Task to complete: Among the entries below, one line contains "Videomarknadsföring (34, 2288)" and another contains "Enkel guide för". Transcribe those two lines and every line between them, exactly.

Information:
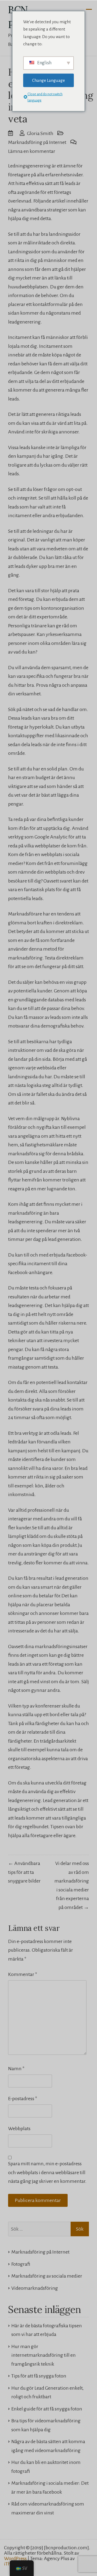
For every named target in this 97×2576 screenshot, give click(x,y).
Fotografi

---

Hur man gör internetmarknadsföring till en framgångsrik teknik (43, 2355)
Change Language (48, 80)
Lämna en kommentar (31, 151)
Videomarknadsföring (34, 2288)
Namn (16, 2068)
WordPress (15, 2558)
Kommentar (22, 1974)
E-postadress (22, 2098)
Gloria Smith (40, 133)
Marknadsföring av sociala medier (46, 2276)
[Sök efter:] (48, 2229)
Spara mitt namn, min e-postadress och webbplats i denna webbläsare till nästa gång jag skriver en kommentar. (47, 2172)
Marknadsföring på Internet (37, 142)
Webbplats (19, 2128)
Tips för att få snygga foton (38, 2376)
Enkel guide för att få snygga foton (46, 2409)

==

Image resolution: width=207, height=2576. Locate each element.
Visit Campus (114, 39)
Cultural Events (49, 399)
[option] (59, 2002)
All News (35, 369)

Exercise answer:
Videomarknadsföring (34, 2288)
Namn (16, 2068)
WordPress (15, 2558)
Kommentar (22, 1974)
E-postadress (22, 2098)
Gloria Smith (40, 133)
Marknadsföring av sociala medier (46, 2276)
[Sök efter:] (48, 2229)
Spara mitt namn, min e-postadress och webbplats i denna webbläsare till nästa gång jag skriver en kommentar. (47, 2172)
Marknadsföring på Internet (37, 142)
Webbplats (19, 2128)
Tips för att få snygga foton (38, 2376)
Enkel guide för att få snygga foton (46, 2409)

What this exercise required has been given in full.